Intelligent people can disagree on the ideal way to transition from our
present system to a more preferable solution - but your statement isn't
absolutely true. Voting does demonstrate a faith in the government. That faith
may only be that the present system allows for a transition through the
mechanism of majority rule, but it is faith none the less. As far as police
interactions, I chose my examples carefully - they demonstrate a belief in the
state beyond practical needs such as insurance claims.

------
shiggerino
I'm not sure what the US government is complaining about. If the baseband has
direct memory access, they should be able to grab any cryptographic key off
the phones without Apple or the user ever noticing, that is unless Apple has
been getting stroppy lately about who gets to talk on their PCI bus.

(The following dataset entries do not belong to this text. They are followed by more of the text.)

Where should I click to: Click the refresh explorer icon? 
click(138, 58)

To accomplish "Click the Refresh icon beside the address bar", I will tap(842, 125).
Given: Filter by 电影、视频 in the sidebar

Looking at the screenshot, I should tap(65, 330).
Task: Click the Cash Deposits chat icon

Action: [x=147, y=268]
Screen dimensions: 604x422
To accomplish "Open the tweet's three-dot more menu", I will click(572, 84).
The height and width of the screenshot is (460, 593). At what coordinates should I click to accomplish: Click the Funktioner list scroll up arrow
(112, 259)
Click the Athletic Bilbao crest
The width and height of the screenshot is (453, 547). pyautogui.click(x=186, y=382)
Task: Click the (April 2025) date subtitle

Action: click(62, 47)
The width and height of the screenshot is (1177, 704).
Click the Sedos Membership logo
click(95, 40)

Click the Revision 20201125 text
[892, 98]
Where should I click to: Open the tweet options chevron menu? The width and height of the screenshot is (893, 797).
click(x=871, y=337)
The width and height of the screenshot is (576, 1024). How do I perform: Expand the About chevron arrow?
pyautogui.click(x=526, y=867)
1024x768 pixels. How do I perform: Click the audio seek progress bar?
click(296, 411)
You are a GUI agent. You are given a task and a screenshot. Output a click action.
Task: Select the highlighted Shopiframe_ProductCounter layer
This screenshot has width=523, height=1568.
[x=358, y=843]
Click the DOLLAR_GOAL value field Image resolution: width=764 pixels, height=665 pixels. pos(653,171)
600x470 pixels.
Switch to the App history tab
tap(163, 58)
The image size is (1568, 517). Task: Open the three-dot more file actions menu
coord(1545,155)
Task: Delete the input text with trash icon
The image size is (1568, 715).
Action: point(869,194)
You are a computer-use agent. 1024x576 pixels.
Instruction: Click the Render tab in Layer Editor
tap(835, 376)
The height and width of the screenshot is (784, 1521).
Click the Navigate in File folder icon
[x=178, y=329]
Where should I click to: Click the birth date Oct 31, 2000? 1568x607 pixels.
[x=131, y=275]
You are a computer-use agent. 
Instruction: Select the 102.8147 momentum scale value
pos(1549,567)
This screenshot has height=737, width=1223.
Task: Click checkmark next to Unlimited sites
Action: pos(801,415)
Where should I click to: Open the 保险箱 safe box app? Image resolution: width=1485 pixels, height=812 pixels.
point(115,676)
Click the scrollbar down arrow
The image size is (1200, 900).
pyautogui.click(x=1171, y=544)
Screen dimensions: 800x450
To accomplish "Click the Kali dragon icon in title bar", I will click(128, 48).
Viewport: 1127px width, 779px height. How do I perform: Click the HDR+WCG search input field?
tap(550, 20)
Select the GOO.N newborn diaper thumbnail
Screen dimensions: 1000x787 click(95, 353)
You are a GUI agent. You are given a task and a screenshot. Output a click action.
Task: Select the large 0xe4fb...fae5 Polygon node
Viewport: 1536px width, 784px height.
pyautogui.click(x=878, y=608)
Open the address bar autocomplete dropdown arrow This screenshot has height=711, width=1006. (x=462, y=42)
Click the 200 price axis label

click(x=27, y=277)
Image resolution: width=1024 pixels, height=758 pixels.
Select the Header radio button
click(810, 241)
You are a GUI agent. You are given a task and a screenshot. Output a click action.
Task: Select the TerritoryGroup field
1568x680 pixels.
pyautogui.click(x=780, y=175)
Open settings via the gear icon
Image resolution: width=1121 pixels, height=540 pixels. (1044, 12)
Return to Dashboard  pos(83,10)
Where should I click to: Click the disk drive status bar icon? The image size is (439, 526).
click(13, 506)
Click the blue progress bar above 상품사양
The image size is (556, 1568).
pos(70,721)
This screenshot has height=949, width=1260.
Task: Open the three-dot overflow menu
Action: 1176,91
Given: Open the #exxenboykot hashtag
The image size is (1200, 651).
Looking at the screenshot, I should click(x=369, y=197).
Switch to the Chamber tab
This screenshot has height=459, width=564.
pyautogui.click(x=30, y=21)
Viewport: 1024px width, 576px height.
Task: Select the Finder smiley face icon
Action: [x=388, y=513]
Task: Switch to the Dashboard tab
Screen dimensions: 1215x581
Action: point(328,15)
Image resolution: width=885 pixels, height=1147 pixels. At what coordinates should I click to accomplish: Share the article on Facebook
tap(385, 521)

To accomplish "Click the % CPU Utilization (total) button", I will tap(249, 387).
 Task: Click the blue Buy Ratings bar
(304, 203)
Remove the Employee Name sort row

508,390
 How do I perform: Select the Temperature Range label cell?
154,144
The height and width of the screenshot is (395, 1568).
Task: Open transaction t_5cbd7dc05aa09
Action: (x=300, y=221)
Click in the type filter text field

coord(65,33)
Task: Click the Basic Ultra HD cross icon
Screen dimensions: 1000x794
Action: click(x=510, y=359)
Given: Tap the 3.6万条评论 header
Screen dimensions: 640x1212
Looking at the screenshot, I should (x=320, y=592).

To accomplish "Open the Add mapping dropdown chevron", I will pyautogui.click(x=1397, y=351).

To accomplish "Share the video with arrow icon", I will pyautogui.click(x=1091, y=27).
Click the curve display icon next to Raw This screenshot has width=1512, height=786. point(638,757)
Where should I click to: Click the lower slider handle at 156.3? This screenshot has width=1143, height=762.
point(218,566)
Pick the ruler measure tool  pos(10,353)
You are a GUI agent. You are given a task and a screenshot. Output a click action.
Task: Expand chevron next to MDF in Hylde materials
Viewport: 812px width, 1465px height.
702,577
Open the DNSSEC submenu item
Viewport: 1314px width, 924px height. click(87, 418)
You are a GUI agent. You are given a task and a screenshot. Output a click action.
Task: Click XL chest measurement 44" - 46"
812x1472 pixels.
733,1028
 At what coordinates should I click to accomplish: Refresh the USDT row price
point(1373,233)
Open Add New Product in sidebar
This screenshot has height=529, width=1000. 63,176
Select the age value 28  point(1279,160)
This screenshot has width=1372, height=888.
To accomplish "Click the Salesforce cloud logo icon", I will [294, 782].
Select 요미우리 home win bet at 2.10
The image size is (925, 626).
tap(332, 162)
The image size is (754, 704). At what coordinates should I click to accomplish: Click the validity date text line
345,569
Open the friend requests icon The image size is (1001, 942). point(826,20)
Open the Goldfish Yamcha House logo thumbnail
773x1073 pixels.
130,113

As for Apple doing the right thing, even if they manage to keep the government
out of people's business today, they still hold the key to the universal back
door and might give it away tomorrow. Apple certainly has the resources to
develop a completely liberated phone, but NeXT and post-merger Apple has
always been incredibly hostile to software freedom, and this speech doesn't
change any of that.

I don't think they are afraid that they won't be able to spy on people, but
they are worried about maintaining the public opinion that privacy is for
creeps and terrorists. But another interesting effect of closing every back
door but the baseband is that there will likely be a power struggle within the
intelligence and law enforcement agencies. Only the highest ranking officers
will be able to push malicious firmware updates, regular police will have no
choice but to stick with traditional police work.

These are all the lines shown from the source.